Overhead for SM to switch to other set of blocks ?

I’ve read the manual that runtime will try to schedule as many blocks of threads as possible to one SM (While satisfying the limits of all shared mem, registers, max 7** threads per SM,…). This is also called occupancy , right ?

What is the overhead in terms of cycles for that SM to execute other sets of blocks after it finishes dealing with that previous sets of blocks ? What triggers that SM to switch to other sets of blocks ?


What I understand is that as soon as one of the blocks is finished, another block is brought in. I don’t know about overhead, there is a post with a small benchmark somewhere that talks about the overhead of having blocks that do no work at all (exit immediately) I believe it was a post by Sarnath or MisterAnderson42.

The overhead is essentially zero.

If there are total of 500 blocks to be executed, and let’s say that 8 blocks could fit into one SM.

For 8800GTX , since there are 16 SMs, 8 * 16 = 128 blocks will be executed by 16 SMs. I understand that there is no overhead for particular SM to switch to different block (Within those 8 blocks).
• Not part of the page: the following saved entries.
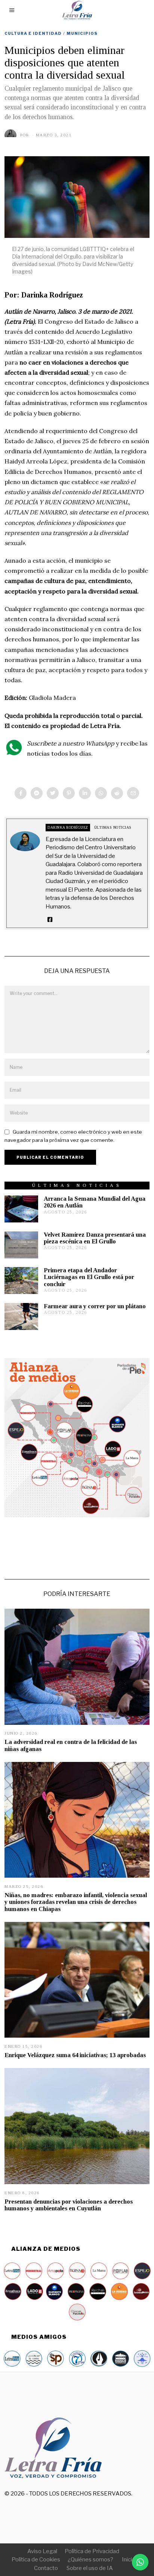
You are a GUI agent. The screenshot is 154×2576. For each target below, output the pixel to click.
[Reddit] (117, 793)
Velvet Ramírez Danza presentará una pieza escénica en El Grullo (95, 1238)
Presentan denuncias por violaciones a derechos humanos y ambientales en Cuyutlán (68, 2205)
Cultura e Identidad (33, 33)
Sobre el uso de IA (90, 2568)
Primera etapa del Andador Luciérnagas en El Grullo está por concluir (89, 1277)
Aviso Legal (42, 2551)
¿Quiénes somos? (90, 2559)
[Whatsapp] (101, 793)
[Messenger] (37, 793)
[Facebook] (21, 793)
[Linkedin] (85, 793)
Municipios (82, 33)
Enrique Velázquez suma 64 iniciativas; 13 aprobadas (75, 2055)
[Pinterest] (69, 793)
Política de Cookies (36, 2559)
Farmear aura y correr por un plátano (95, 1306)
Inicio (128, 2559)
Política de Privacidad (92, 2551)
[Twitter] (53, 793)
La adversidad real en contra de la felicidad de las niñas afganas (70, 1745)
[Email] (133, 793)
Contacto (46, 2568)
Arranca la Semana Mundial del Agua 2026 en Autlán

My question is, when particular SM finishes dealing with those initially assigned 8 blocks… what will be the overhead to switch to different set of blocks from remaining 372 blocks… ?

Is it still zero-overhead ?


Yes. If you think about it, the only initialization that really needs to be done is the thread/blockIdx values which takes essentially no time, especially if there is special register initialization hardware for this purpose.